Swap each "How do I perform" in the listing below for "How can I perform" and give back every line of it, leaving all else unchanged.

╭─ TASK DATA

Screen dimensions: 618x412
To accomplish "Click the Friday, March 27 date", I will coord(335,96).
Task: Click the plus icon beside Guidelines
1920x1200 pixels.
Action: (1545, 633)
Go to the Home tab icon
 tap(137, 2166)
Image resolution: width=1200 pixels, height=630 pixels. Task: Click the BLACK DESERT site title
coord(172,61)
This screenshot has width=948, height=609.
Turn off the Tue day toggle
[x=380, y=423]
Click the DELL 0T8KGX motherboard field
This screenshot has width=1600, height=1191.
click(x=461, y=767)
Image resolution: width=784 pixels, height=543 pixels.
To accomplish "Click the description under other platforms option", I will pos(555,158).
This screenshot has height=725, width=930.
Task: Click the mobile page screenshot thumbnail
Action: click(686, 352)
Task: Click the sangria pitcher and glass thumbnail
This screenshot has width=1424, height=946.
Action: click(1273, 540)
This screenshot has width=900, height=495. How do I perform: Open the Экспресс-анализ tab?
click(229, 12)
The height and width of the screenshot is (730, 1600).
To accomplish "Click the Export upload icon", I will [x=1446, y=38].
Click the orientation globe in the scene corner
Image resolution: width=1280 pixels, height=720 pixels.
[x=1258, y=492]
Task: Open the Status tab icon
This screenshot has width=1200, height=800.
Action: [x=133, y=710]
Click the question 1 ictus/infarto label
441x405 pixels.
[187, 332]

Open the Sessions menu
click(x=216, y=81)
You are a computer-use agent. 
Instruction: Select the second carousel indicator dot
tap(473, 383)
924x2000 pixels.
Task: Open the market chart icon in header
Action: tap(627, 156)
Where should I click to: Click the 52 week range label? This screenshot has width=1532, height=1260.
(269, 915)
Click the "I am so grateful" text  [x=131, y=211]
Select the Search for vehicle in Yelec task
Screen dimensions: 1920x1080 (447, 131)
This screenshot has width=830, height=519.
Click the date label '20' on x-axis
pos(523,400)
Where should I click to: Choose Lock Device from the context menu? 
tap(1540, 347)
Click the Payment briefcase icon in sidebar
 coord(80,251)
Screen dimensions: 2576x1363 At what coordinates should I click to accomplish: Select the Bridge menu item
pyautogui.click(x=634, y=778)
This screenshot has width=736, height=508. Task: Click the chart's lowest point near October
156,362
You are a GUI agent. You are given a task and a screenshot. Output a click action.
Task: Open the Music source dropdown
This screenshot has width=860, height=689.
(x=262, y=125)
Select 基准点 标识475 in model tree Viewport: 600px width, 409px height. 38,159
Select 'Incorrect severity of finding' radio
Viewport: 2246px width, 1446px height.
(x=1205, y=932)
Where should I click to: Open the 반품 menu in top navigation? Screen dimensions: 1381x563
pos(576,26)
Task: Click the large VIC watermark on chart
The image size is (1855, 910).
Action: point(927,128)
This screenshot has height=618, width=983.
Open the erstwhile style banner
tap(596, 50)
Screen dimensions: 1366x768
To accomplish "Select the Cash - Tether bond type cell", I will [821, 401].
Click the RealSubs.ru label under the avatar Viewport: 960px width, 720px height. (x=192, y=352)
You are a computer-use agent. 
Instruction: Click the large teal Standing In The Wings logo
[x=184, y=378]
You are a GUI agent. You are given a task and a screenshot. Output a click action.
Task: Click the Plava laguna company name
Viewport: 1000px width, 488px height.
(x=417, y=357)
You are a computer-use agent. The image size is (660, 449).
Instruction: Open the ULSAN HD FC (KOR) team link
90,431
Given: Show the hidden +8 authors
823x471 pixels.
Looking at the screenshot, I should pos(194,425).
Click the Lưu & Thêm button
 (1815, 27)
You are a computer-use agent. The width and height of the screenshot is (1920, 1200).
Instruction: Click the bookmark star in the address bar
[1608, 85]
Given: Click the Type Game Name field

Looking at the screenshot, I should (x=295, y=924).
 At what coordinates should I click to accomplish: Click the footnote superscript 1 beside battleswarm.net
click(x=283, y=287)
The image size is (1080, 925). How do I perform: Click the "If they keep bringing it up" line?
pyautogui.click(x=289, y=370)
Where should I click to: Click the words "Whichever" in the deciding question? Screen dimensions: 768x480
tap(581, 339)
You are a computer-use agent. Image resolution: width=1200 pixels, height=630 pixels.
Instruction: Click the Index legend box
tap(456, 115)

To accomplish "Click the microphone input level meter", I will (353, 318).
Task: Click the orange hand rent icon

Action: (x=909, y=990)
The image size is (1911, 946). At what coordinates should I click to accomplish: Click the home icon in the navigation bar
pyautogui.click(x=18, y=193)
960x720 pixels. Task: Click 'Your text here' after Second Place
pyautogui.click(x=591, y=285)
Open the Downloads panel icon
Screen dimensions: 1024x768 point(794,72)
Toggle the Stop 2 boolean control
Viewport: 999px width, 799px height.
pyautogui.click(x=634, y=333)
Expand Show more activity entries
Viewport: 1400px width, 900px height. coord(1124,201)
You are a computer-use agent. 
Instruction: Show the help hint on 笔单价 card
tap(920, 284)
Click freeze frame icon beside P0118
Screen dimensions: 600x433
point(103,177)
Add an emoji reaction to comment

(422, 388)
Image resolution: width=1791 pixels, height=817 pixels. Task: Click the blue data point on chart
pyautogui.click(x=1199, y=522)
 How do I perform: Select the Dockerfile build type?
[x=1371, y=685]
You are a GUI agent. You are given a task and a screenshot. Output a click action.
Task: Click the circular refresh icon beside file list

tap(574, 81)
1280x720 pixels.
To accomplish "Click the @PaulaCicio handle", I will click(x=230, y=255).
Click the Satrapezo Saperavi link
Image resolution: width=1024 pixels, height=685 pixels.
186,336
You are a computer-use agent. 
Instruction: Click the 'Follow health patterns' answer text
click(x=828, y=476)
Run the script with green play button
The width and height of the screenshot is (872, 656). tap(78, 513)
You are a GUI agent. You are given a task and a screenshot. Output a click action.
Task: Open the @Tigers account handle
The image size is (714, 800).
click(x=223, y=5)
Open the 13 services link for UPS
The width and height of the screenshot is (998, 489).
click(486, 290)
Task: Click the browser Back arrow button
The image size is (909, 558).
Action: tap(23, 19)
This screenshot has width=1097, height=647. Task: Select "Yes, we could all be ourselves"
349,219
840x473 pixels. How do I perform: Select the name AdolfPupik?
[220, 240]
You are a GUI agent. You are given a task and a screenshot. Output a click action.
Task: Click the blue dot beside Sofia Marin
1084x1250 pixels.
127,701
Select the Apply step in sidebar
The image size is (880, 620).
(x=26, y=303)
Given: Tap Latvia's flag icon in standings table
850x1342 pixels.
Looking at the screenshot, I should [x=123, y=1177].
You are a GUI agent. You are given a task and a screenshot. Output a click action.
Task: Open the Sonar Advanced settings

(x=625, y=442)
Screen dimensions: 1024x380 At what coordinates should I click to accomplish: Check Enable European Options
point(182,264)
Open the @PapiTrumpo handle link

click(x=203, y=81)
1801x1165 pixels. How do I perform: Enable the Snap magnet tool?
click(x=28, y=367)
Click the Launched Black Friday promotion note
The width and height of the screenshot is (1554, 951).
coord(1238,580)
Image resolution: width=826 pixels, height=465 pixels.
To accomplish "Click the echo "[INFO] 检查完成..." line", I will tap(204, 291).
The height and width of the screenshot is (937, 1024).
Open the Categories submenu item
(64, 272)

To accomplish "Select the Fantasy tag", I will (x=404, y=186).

╰─

• _THE RESPONSE_
Screen dimensions: 618x412
To accomplish "Click the Friday, March 27 date", I will coord(335,96).
Task: Click the plus icon beside Guidelines
1920x1200 pixels.
Action: (1545, 633)
Go to the Home tab icon
 tap(137, 2166)
Image resolution: width=1200 pixels, height=630 pixels. Task: Click the BLACK DESERT site title
coord(172,61)
This screenshot has width=948, height=609.
Turn off the Tue day toggle
[x=380, y=423]
Click the DELL 0T8KGX motherboard field
This screenshot has width=1600, height=1191.
click(x=461, y=767)
Image resolution: width=784 pixels, height=543 pixels.
To accomplish "Click the description under other platforms option", I will pos(555,158).
This screenshot has height=725, width=930.
Task: Click the mobile page screenshot thumbnail
Action: click(686, 352)
Task: Click the sangria pitcher and glass thumbnail
This screenshot has width=1424, height=946.
Action: click(1273, 540)
This screenshot has width=900, height=495. How can I perform: Open the Экспресс-анализ tab?
click(229, 12)
The height and width of the screenshot is (730, 1600).
To accomplish "Click the Export upload icon", I will [x=1446, y=38].
Click the orientation globe in the scene corner
Image resolution: width=1280 pixels, height=720 pixels.
[x=1258, y=492]
Task: Open the Status tab icon
This screenshot has width=1200, height=800.
Action: [x=133, y=710]
Click the question 1 ictus/infarto label
441x405 pixels.
[187, 332]

Open the Sessions menu
click(x=216, y=81)
You are a computer-use agent. 
Instruction: Select the second carousel indicator dot
tap(473, 383)
924x2000 pixels.
Task: Open the market chart icon in header
Action: tap(627, 156)
Where should I click to: Click the 52 week range label? This screenshot has width=1532, height=1260.
(269, 915)
Click the "I am so grateful" text  [x=131, y=211]
Select the Search for vehicle in Yelec task
Screen dimensions: 1920x1080 (447, 131)
This screenshot has width=830, height=519.
Click the date label '20' on x-axis
pos(523,400)
Where should I click to: Choose Lock Device from the context menu? 
tap(1540, 347)
Click the Payment briefcase icon in sidebar
 coord(80,251)
Screen dimensions: 2576x1363 At what coordinates should I click to accomplish: Select the Bridge menu item
pyautogui.click(x=634, y=778)
This screenshot has width=736, height=508. Task: Click the chart's lowest point near October
156,362
You are a GUI agent. You are given a task and a screenshot. Output a click action.
Task: Open the Music source dropdown
This screenshot has width=860, height=689.
(x=262, y=125)
Select 基准点 标识475 in model tree Viewport: 600px width, 409px height. 38,159
Select 'Incorrect severity of finding' radio
Viewport: 2246px width, 1446px height.
(x=1205, y=932)
Where should I click to: Open the 반품 menu in top navigation? Screen dimensions: 1381x563
pos(576,26)
Task: Click the large VIC watermark on chart
The image size is (1855, 910).
Action: point(927,128)
This screenshot has height=618, width=983.
Open the erstwhile style banner
tap(596, 50)
Screen dimensions: 1366x768
To accomplish "Select the Cash - Tether bond type cell", I will [821, 401].
Click the RealSubs.ru label under the avatar Viewport: 960px width, 720px height. (x=192, y=352)
You are a computer-use agent. 
Instruction: Click the large teal Standing In The Wings logo
[x=184, y=378]
You are a GUI agent. You are given a task and a screenshot. Output a click action.
Task: Click the Plava laguna company name
Viewport: 1000px width, 488px height.
(x=417, y=357)
You are a computer-use agent. The image size is (660, 449).
Instruction: Open the ULSAN HD FC (KOR) team link
90,431
Given: Show the hidden +8 authors
823x471 pixels.
Looking at the screenshot, I should pos(194,425).
Click the Lưu & Thêm button
 (1815, 27)
You are a computer-use agent. The width and height of the screenshot is (1920, 1200).
Instruction: Click the bookmark star in the address bar
[1608, 85]
Given: Click the Type Game Name field

Looking at the screenshot, I should (x=295, y=924).
 At what coordinates should I click to accomplish: Click the footnote superscript 1 beside battleswarm.net
click(x=283, y=287)
The image size is (1080, 925). How can I perform: Click the "If they keep bringing it up" line?
pyautogui.click(x=289, y=370)
Where should I click to: Click the words "Whichever" in the deciding question? Screen dimensions: 768x480
tap(581, 339)
You are a computer-use agent. Image resolution: width=1200 pixels, height=630 pixels.
Instruction: Click the Index legend box
tap(456, 115)

To accomplish "Click the microphone input level meter", I will (353, 318).
Task: Click the orange hand rent icon

Action: (x=909, y=990)
The image size is (1911, 946). At what coordinates should I click to accomplish: Click the home icon in the navigation bar
pyautogui.click(x=18, y=193)
960x720 pixels. Task: Click 'Your text here' after Second Place
pyautogui.click(x=591, y=285)
Open the Downloads panel icon
Screen dimensions: 1024x768 point(794,72)
Toggle the Stop 2 boolean control
Viewport: 999px width, 799px height.
pyautogui.click(x=634, y=333)
Expand Show more activity entries
Viewport: 1400px width, 900px height. coord(1124,201)
You are a computer-use agent. 
Instruction: Show the help hint on 笔单价 card
tap(920, 284)
Click freeze frame icon beside P0118
Screen dimensions: 600x433
point(103,177)
Add an emoji reaction to comment

(422, 388)
Image resolution: width=1791 pixels, height=817 pixels. Task: Click the blue data point on chart
pyautogui.click(x=1199, y=522)
 How can I perform: Select the Dockerfile build type?
[x=1371, y=685]
You are a GUI agent. You are given a task and a screenshot. Output a click action.
Task: Click the circular refresh icon beside file list

tap(574, 81)
1280x720 pixels.
To accomplish "Click the @PaulaCicio handle", I will click(x=230, y=255).
Click the Satrapezo Saperavi link
Image resolution: width=1024 pixels, height=685 pixels.
186,336
You are a computer-use agent. 
Instruction: Click the 'Follow health patterns' answer text
click(x=828, y=476)
Run the script with green play button
The width and height of the screenshot is (872, 656). tap(78, 513)
You are a GUI agent. You are given a task and a screenshot. Output a click action.
Task: Open the @Tigers account handle
The image size is (714, 800).
click(x=223, y=5)
Open the 13 services link for UPS
The width and height of the screenshot is (998, 489).
click(486, 290)
Task: Click the browser Back arrow button
The image size is (909, 558).
Action: tap(23, 19)
This screenshot has width=1097, height=647. Task: Select "Yes, we could all be ourselves"
349,219
840x473 pixels. How can I perform: Select the name AdolfPupik?
[220, 240]
You are a GUI agent. You are given a task and a screenshot. Output a click action.
Task: Click the blue dot beside Sofia Marin
1084x1250 pixels.
127,701
Select the Apply step in sidebar
The image size is (880, 620).
(x=26, y=303)
Given: Tap Latvia's flag icon in standings table
850x1342 pixels.
Looking at the screenshot, I should [x=123, y=1177].
You are a GUI agent. You are given a task and a screenshot. Output a click action.
Task: Open the Sonar Advanced settings

(x=625, y=442)
Screen dimensions: 1024x380 At what coordinates should I click to accomplish: Check Enable European Options
point(182,264)
Open the @PapiTrumpo handle link

click(x=203, y=81)
1801x1165 pixels. How can I perform: Enable the Snap magnet tool?
click(x=28, y=367)
Click the Launched Black Friday promotion note
The width and height of the screenshot is (1554, 951).
coord(1238,580)
Image resolution: width=826 pixels, height=465 pixels.
To accomplish "Click the echo "[INFO] 检查完成..." line", I will tap(204, 291).
The height and width of the screenshot is (937, 1024).
Open the Categories submenu item
(64, 272)

To accomplish "Select the Fantasy tag", I will (x=404, y=186).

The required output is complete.